Infrastructure provisioning (Terraform)

All AWS infrastructure is provisioned using Terraform with a clear separation of concerns:

  • Reusable modules: terraform/modules/
    • VPC
    • EKS
  • Environment wiring: terraform/environments/dev/

Terraform environment documentation:
terraform/environments/dev/README.md


Cost control & teardown discipline

This project was designed with cost awareness in mind.

Before ending any session:

  • Ingress resources are deleted
  • ingress-nginx is uninstalled (triggering NLB deletion)
  • EKS node groups and clusters are scaled down or destroyed
  • Terraform state is cleanly destroyed when finished

This reflects real operational hygiene expected in production cloud environments.
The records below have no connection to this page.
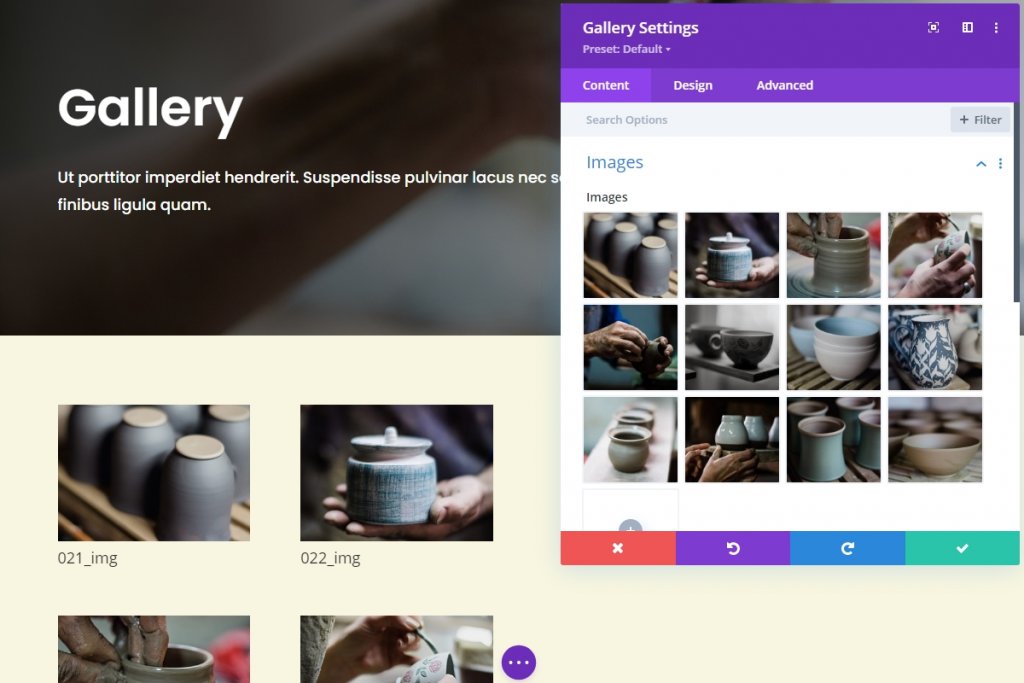Undo the last change using purple arrow
This screenshot has width=1024, height=683.
tap(733, 548)
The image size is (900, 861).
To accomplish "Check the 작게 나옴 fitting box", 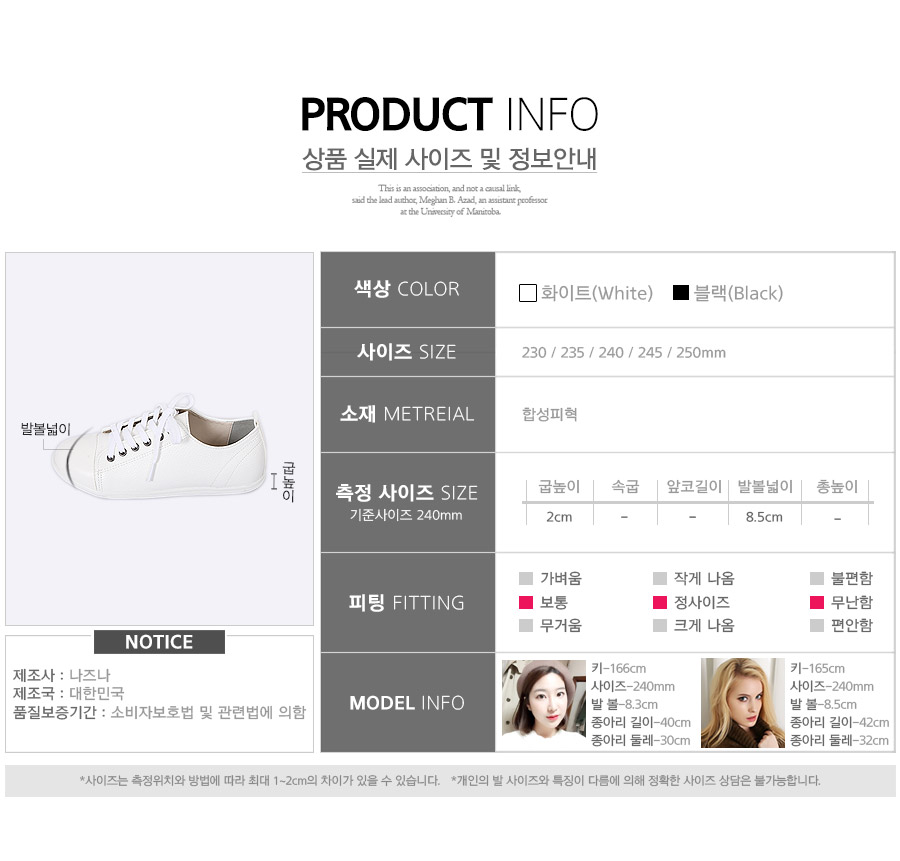I will [660, 578].
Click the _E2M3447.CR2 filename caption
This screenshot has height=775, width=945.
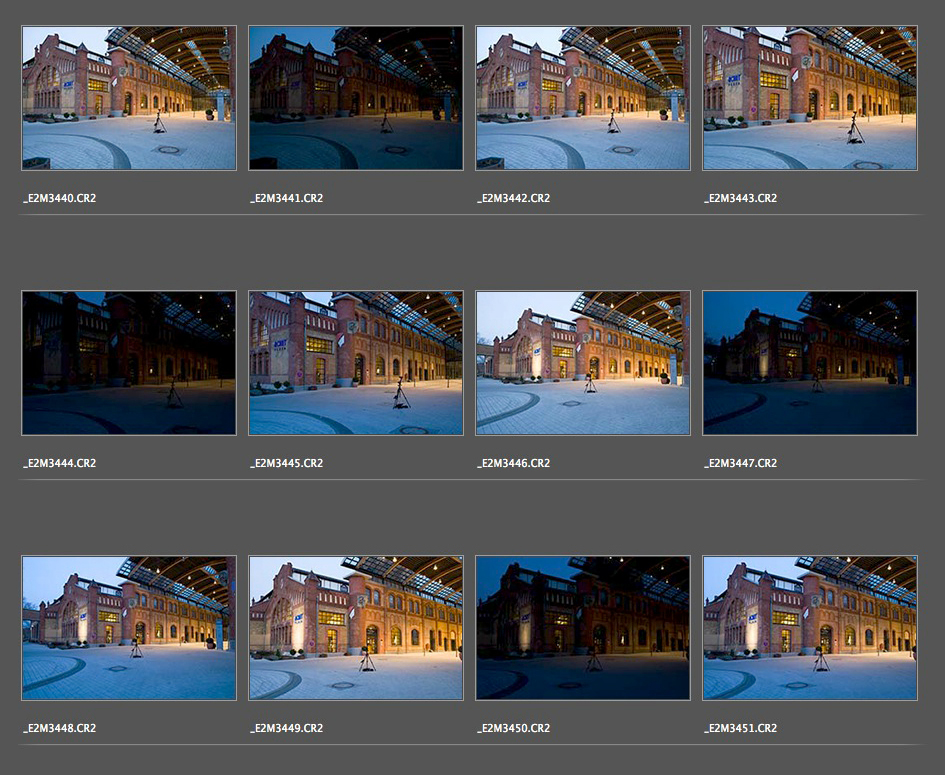(740, 463)
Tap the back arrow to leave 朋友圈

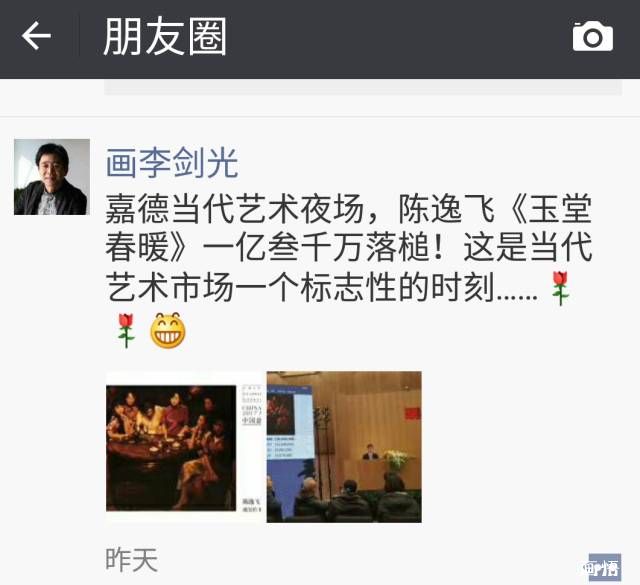click(36, 36)
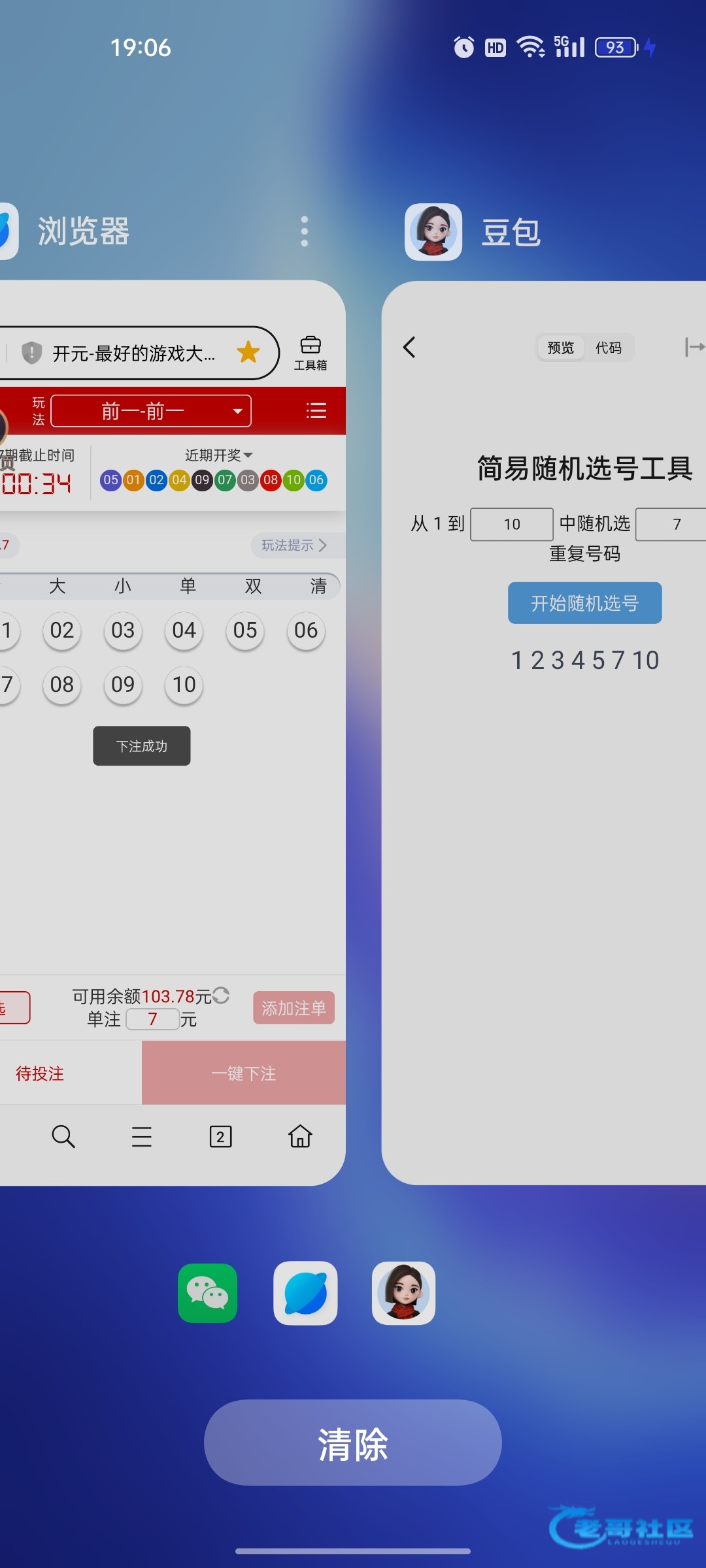
Task: Tap the browser search magnifier icon
Action: 63,1137
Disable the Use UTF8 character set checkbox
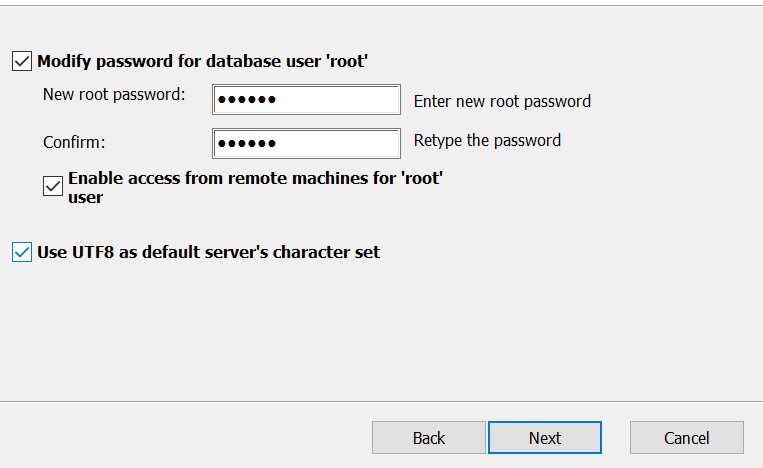The height and width of the screenshot is (468, 763). click(x=22, y=252)
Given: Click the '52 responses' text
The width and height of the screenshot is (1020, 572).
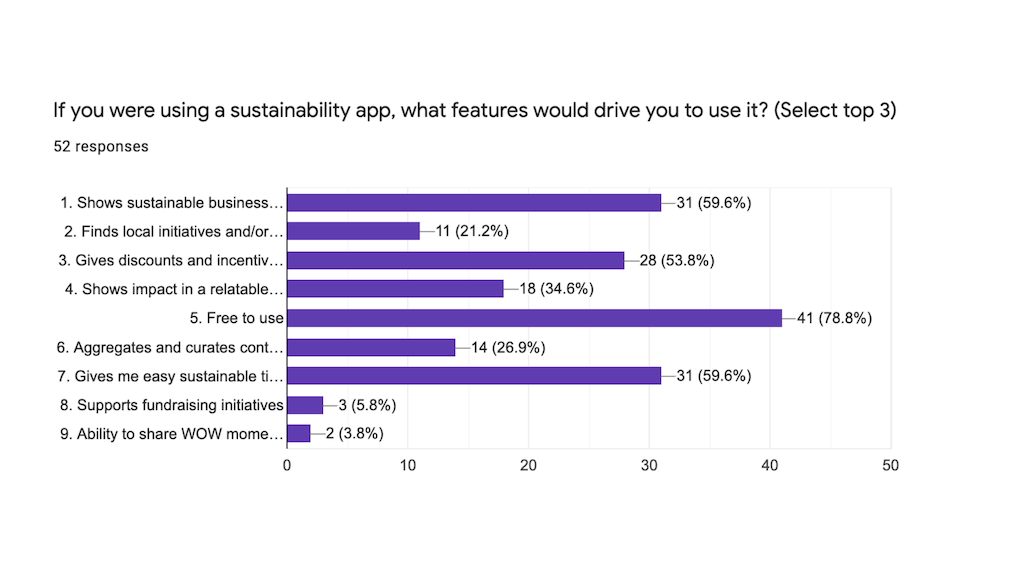Looking at the screenshot, I should click(x=101, y=146).
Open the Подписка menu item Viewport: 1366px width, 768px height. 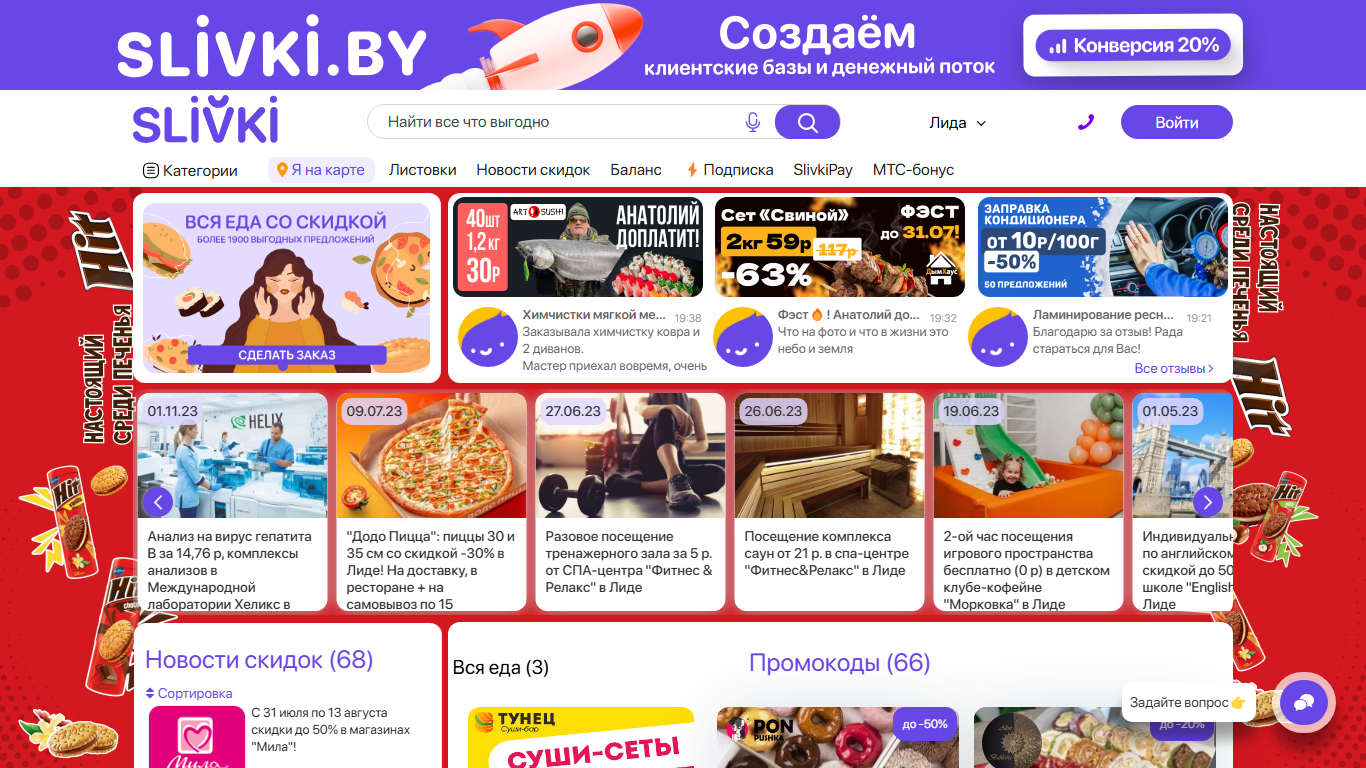pyautogui.click(x=730, y=170)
Rebuild / Live Demo Capability

This environment can be fully rebuilt and demonstrated live:

  1. Provision infrastructure with Terraform
  2. Deploy ingress controller and application
  3. Validate external access (HTTP / HTTPS)
  4. Trigger HPA scale-up and scale-down
  5. Tear everything down safely

This ensures the project is reproducible, not a one-off setup.


Failure Scenarios Considered

This project was designed with failure modes in mind, including:

  • Load balancer recreation after ingress-nginx reinstall
  • DNS propagation delays after NLB replacement
  • HPA scale-down behavior under fluctuating CPU load
  • Metrics Server compatibility issues on EKS
  • Cost leakage from orphaned load balancers or node groups

Each failure mode was either:

  • Prevented through design, or
  • Observed, validated, and corrected during live testing

This reflects how production systems are operated, not just deployed.

Status

  • Architecture validated
  • Autoscaling behavior proven
  • External access secured via Ingress
  • Cost-control teardown verified

This repository represents a production-style Cloud & DevOps platform.